Implantado nesta semana em Cascavel, o Plano Individual de Atendimento à Mulher (PIA Mulher) é uma iniciativa voltada ao acolhimento e à proteção de mulheres vítimas de violência doméstica. A proposta busca oferecer apoio além das medidas judiciais, auxiliando na reconstrução da autonomia financeira, emocional e social das participantes.
A ação é do Tribunal de Justiça do Paraná e começou a ser estruturada em outubro de 2025. Cascavel foi escolhida para a fase inicial e, caso os resultados se confirmem, a iniciativa deverá ser expandida para outros municípios do estado.
Mesmo nos primeiros dias de funcionamento, o programa já apresentou adesão significativa. Mulheres vítimas de agressão, especialmente no ambiente familiar, passaram a integrar a iniciativa, que prevê atendimento individualizado conforme a realidade de cada caso.
Entre as ações previstas estão o encaminhamento para oportunidades de emprego, orientação financeira e apoio na área da saúde. Segundo a juíza do 2º Juizado de Violência Doméstica, Cláudia Spinassi, a proposta é ampliar o olhar do Judiciário.
"A ideia é mudar a lupa do juizado. Continuamos com o foco na punição dos agressores, mas também queremos fortalecer a proteção da vítima, mostrando que existe um caminho e como percorrê-lo", explicou.
As mulheres que solicitaram medidas protetivas na última semana são convidadas a participar de um grupo de acolhimento inicial. Após essa reunião, cada uma passa por atendimento individual, no qual são identificadas as principais necessidades para o rompimento do ciclo de violência.
Os números reforçam a demanda pelo serviço. Somente na última semana, os dois Juizados de Violência Doméstica de Cascavel registraram 52 pedidos de medidas protetivas. No 2º Juizado, 26 mulheres tiveram a medida concedida; dessas, 18 aceitaram conhecer a iniciativa e 17 confirmaram participação.
Empresas e instituições podem atuar como parceiras, contribuindo com a responsabilidade social do programa, mesmo sem benefícios fiscais.

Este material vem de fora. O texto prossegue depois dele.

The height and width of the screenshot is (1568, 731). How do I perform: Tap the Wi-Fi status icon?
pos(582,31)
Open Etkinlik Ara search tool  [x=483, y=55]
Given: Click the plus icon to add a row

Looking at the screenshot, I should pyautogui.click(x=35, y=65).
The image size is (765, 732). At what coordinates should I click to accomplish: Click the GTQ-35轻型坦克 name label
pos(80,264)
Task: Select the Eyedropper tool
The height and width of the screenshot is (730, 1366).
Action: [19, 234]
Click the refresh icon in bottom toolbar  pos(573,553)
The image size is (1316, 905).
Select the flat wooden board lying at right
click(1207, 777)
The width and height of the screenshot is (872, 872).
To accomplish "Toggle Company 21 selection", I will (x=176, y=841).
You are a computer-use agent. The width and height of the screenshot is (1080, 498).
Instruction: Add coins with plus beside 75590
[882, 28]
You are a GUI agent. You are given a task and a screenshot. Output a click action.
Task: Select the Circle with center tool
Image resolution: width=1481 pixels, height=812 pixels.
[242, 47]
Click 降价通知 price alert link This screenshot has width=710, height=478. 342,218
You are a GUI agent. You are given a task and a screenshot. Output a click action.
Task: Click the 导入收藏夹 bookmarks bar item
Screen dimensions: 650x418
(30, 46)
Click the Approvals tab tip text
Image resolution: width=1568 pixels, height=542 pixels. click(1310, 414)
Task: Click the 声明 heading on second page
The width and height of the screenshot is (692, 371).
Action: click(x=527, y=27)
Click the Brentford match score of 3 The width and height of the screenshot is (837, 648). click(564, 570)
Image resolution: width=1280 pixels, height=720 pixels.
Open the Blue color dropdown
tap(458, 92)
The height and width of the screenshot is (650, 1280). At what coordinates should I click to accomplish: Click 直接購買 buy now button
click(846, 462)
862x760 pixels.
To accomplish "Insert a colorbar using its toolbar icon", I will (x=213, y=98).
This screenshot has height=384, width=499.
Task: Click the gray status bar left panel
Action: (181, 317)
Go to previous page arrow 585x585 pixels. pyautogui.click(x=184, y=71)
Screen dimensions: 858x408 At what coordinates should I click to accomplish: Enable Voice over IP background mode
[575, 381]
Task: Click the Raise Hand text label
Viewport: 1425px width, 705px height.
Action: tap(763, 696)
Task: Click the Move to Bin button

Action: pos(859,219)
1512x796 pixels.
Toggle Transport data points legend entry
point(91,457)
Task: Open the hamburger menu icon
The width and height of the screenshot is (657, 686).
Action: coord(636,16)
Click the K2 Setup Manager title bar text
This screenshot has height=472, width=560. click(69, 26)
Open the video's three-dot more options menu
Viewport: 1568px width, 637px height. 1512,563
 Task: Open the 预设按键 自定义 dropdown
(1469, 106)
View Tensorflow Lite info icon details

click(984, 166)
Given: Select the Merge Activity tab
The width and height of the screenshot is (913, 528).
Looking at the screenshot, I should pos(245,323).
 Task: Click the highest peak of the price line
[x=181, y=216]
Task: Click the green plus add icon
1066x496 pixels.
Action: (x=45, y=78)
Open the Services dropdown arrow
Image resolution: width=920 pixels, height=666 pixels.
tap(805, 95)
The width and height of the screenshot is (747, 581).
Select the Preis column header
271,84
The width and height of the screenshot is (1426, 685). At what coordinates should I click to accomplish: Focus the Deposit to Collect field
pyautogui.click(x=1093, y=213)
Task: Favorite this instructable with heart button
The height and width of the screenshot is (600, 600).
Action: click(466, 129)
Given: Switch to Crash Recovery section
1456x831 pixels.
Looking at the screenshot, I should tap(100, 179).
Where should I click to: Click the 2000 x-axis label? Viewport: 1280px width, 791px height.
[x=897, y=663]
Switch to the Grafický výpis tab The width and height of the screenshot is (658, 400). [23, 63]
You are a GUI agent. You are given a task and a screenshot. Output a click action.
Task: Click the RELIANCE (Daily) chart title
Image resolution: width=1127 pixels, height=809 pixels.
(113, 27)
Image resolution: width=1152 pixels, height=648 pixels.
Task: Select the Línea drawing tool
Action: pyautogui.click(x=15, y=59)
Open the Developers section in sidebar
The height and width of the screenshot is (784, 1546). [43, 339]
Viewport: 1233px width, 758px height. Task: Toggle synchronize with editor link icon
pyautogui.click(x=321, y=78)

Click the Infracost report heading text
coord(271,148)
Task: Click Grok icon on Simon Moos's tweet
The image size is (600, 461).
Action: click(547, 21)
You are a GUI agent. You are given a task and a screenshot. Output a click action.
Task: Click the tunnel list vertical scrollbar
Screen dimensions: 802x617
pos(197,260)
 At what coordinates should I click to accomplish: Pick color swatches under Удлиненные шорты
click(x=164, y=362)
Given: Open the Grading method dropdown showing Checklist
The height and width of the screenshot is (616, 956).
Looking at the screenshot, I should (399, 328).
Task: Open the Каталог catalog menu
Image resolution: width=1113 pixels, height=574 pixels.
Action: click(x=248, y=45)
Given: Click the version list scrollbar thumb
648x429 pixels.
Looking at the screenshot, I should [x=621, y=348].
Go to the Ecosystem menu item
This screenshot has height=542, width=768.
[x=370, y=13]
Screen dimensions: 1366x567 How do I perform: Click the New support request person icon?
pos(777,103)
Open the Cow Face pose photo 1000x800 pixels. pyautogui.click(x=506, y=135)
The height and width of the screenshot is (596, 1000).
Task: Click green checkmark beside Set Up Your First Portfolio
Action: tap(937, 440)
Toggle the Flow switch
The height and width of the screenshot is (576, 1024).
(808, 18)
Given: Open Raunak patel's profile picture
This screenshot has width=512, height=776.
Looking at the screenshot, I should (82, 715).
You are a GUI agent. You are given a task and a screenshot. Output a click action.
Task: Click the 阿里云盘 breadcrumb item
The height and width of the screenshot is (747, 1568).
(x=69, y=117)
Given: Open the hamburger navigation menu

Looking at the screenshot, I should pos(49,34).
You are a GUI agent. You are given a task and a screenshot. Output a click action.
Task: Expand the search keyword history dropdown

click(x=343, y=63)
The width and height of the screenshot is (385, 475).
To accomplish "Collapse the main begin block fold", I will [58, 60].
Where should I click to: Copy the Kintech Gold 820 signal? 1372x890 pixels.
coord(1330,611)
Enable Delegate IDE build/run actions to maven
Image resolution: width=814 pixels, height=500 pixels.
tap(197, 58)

Após o primeiro atendimento no fórum, as participantes serão convidadas a integrar o grupo "Dona de Mim", que deve iniciar nos próximos dias. Serão seis encontros com atividades voltadas à saúde, educação financeira e aulas de defesa pessoal.
"Queremos preparar essa mulher para que ela deixe de ser vítima e se torne uma sobrevivente do ciclo de violência", concluiu a juíza Cláudia Spinassi.